Circuit Court of Appeals, Eighth Circuit.
Chase Morsey, of St. Louis, Mo., for petitioner.
W. Croft Jennings, Sp. Asst. to Atty. Gen. (James W. Morris, Asst. Atty. Gen., and Sewall Key and Norman D. Keller, Sp. Assts. to Atty. Gen., on the brief), for respondent.
*979 Before STONE, SANBORN, and
THOMAS, Circuit Judge.
This is a petition to review a decision of the United States Board of Tax Appeals (32 B.T.A. 977) affirming deficiencies of income tax for the calendar year 1929 against James Nicholson in the amount of $5,516.51 and against Ada M. Nicholson in the amount of $1,334.71. The cases were consolidated for hearing before the Board and come here upon a joint petition for review.
There are involved in the consolidated cases two items claimed by the petitioners as deductible losses for the tax year. The first item is for a claimed loss on the alleged sale of 790 shares of National Cash Register Company stock, and the second for a loss on 6,600 shares of Industrial Process & Engineering Company stock claimed to have become worthless in 1929. The Commissioner disallowed the first item on the ground that the sale was not bona fide, and the second item on the ground that the stock became worthless prior to 1929.

→ **DATASET CONTENT**:
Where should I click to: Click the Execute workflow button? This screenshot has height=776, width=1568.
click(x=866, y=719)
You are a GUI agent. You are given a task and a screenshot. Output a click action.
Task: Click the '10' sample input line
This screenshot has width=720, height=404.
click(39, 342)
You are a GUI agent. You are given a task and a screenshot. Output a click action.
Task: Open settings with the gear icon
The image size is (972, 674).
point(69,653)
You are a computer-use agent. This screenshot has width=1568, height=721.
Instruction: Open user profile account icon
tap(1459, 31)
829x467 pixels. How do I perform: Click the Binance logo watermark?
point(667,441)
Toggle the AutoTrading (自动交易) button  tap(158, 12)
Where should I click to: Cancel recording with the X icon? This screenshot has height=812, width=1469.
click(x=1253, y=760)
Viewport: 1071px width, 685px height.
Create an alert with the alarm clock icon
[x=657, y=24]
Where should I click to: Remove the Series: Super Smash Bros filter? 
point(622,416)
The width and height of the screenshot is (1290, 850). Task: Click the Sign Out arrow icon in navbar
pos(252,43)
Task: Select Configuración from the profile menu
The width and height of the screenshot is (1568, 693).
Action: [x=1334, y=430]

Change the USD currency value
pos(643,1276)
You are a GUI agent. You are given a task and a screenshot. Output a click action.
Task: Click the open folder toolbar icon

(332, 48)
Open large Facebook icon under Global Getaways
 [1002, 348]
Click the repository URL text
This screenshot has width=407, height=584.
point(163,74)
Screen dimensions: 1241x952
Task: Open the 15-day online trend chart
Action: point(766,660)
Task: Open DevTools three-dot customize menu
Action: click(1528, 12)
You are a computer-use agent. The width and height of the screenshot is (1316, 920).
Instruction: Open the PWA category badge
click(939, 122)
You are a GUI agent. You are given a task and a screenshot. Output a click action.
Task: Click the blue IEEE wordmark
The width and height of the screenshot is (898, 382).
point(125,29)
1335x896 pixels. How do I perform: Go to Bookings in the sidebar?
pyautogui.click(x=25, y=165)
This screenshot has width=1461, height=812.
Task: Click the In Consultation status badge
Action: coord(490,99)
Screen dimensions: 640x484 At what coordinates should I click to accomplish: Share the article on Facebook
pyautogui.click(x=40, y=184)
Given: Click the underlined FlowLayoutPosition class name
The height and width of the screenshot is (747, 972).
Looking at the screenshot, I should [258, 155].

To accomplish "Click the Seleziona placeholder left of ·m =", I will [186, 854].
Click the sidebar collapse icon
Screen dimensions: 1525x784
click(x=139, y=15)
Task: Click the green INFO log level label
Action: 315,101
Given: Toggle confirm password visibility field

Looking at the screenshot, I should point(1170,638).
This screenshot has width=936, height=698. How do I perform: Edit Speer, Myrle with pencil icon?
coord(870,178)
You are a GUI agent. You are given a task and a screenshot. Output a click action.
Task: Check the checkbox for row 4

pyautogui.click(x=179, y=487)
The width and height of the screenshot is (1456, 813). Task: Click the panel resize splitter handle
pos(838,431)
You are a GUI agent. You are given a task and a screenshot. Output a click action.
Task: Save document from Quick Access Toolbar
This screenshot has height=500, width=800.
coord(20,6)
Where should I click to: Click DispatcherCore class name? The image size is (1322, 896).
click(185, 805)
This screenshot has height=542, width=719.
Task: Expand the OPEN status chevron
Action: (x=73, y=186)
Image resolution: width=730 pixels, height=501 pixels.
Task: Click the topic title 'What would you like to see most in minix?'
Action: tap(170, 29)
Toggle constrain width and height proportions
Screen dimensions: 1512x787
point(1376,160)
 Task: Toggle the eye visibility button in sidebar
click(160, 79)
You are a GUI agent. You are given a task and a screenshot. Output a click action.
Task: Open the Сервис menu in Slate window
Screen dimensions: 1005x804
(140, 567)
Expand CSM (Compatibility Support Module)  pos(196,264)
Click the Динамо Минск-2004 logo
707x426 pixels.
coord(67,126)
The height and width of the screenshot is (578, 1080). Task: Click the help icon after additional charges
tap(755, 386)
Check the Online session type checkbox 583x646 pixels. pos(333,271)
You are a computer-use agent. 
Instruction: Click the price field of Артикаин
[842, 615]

→ **STATED GOAL 1**: In the tax appeal opinion, on what ground did the Commissioner disallow the claimed loss on the National Cash Register Company stock?
→ **STATED GOAL 2**: Write the next part of the tax appeal opinion, picking up after its last sentence.

→ **EXERCISE OUTPUT 1**: The Commissioner disallowed it on the ground that the sale was not bona fide.

→ **EXERCISE OUTPUT 2**:
The findings of fact of the Board, supported by substantial evidence, with respect to the National Cash Register Company stock, are as follows: Prior to January 31, 1929, James Nicholson owned 172½ shares of stock of the Ellis Adding Typewriter Company and Ada M. Nicholson, his wife, 118½ shares. In January, 1929, the Ellis Company was sold to the National Company, and each of the petitioners exchanged his stock in the Ellis Company for stock in the National Company and a cash bonus of $400 a share. At the conclusion of the transaction James Nicholson held 172 shares and Ada M. Nicholson 118 shares of the National Company, with other rights not here material.
In their respective federal income tax returns for 1929 each of the petitioners reported a profit on the sale and exchange of the Ellis stock of $54,350.75. In the notices of deficiency issued, the profit of Ada M. Nicholson was shown to be $47,250 and that of James Nicholson $69,000, which was the amount of cash received by each.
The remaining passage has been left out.